Table 1 indicates the elution times for 25 glucosinolates to the best of our knowledge and one unknown compound based on data obtained for over 20 species (pure standards were available for glucosinolates shown in bold).

Apart from sinigrin, pure standards were both difficult to attain and expensive, and consequently the level of individual glucosinolates was usually expressed as μmol sinigrin-equivalent per gram. In order to determine the actual concentration of an individual glucosinolate, equimolar concentration of available standards were compared and conversion factors calculated (Table 2).

Table 2. Conversion factors for conversion of glucosinolate concentration expressed as sinigrin equivalents into actual glucosinolate concentrations based on integrated absorbance areas for equimolar concentrations (250g/ml) of individual glucosinolate standards.

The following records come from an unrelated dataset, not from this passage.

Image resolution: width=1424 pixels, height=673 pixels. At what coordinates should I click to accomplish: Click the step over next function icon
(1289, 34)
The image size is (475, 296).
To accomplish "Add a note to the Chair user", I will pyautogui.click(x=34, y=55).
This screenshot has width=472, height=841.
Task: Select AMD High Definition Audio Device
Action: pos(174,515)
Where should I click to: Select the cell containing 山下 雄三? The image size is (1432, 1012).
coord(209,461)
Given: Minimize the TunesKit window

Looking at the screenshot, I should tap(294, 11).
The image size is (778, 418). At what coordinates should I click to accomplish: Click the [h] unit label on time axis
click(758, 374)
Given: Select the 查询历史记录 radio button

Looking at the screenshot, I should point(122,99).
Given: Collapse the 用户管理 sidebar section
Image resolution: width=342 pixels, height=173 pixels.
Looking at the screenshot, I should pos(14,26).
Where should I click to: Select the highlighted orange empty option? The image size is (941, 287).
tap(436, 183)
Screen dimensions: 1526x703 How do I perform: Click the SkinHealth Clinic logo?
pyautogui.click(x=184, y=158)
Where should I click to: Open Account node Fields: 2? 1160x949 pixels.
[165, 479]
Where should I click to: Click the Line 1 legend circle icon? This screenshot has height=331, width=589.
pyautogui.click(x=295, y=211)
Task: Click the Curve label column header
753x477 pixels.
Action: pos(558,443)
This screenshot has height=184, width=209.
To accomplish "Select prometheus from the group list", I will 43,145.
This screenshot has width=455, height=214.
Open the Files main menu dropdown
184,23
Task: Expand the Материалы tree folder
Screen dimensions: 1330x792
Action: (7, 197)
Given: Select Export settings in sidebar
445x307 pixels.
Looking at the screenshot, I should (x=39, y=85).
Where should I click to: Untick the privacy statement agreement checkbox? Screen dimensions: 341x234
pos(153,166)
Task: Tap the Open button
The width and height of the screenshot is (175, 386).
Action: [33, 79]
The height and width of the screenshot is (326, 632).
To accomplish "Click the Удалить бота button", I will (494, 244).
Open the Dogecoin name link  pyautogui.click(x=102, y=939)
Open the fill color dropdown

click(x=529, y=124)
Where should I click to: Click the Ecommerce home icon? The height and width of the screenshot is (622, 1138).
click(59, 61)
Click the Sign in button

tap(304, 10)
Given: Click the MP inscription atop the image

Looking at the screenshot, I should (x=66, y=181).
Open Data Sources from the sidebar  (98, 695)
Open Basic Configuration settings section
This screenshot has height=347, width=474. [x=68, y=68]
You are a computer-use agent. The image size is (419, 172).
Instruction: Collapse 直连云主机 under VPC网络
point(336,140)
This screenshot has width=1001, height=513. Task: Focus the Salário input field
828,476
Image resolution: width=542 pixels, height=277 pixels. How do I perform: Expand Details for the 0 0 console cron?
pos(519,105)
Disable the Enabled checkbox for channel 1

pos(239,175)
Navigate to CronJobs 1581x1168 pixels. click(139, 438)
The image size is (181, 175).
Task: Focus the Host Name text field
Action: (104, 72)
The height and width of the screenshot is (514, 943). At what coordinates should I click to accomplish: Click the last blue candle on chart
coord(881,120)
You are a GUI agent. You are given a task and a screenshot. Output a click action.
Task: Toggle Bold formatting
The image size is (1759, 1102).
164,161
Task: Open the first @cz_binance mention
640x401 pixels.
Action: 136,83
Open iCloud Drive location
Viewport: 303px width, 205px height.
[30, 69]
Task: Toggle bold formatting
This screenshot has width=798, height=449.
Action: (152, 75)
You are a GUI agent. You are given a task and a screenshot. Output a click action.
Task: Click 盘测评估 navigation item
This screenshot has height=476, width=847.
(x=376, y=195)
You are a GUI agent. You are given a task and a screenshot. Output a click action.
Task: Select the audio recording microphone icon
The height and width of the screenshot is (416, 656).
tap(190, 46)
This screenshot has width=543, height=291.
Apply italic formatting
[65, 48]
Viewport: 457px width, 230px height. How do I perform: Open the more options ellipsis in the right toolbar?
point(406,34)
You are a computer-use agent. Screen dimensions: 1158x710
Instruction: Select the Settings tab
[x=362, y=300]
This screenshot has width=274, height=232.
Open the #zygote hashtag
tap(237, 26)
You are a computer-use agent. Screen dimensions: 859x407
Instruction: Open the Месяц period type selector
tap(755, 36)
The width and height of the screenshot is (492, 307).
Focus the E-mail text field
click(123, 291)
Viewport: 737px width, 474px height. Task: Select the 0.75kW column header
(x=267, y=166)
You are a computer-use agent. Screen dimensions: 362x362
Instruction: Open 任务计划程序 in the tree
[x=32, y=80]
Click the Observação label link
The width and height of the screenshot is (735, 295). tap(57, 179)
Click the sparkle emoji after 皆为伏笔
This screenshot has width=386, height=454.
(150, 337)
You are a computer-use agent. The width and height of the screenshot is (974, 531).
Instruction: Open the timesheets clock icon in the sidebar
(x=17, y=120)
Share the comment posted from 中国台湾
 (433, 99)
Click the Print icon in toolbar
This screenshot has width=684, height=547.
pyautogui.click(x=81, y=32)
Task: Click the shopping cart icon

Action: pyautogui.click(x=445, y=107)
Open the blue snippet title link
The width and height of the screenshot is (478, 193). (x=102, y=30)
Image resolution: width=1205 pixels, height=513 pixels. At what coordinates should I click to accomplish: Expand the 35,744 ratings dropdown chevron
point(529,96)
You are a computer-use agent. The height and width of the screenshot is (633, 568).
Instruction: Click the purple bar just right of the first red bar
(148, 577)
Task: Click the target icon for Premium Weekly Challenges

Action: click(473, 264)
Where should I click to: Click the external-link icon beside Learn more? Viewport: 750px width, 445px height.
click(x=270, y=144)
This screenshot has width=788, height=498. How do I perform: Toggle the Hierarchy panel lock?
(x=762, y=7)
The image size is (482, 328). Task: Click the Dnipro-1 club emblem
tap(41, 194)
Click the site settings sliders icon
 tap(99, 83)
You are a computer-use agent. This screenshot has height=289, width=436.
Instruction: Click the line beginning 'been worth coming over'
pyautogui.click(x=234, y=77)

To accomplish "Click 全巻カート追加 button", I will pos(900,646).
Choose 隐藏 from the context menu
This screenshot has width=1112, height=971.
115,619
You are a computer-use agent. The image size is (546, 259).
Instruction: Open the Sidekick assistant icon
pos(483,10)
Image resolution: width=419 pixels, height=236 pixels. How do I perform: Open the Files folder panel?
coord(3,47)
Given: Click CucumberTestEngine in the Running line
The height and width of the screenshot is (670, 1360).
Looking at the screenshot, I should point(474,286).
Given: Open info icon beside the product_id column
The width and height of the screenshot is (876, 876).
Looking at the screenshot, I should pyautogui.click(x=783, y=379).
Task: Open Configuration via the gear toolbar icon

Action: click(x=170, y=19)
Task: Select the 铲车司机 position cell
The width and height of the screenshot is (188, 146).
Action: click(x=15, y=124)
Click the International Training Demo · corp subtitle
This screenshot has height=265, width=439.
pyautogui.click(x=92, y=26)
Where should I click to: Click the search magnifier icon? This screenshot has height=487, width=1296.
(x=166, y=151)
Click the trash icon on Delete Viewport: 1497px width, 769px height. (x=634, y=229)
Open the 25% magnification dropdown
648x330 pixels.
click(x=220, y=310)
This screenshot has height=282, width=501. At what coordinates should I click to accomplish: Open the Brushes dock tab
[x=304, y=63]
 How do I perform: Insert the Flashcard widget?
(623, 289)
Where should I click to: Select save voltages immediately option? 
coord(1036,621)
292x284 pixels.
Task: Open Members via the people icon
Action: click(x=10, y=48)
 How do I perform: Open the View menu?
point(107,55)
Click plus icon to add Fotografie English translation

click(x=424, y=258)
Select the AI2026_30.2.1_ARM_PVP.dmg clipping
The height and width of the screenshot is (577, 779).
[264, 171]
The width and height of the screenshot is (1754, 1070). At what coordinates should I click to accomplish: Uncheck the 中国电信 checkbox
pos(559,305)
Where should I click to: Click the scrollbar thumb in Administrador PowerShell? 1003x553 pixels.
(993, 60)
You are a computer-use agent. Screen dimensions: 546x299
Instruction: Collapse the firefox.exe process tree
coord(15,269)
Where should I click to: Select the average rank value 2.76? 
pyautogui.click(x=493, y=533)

Glucosinolate	Peak Area	Conversion Factor
sinigrin	36073	1.00
glucoiberin	16571	2.18
progoitrin	22876	1.58
epiprogoitrin	17096	2.11
glucoraphanin	11065	3.26
glucoraphenin	11219	3.22
gluconapin	21956	1.64
glucosinalbin	42539	0.85
glucocheirolin	19831	1.82
glucotropeolin	42092	0.86
glucoerucin	23702	1.52
gluconasturtiin	20625	1.75

Optimisation of glucosinolate extraction method

Boiling-water versus Triple-solvent method

The literature commonly cites two methods of glucosinolate extraction from plant material: triple solvent method and boiling water. The triple solvent method involves homogenising plant material in a mixture of equal volumes of dimethylsulphoxide, dimethylformamide and acetonitrile at about minus 50°C. Both methods have been described as yielding essentially identical chromatograms (West et al., 2002). In the current project, we used the boiling water method for extraction of glucosinolates.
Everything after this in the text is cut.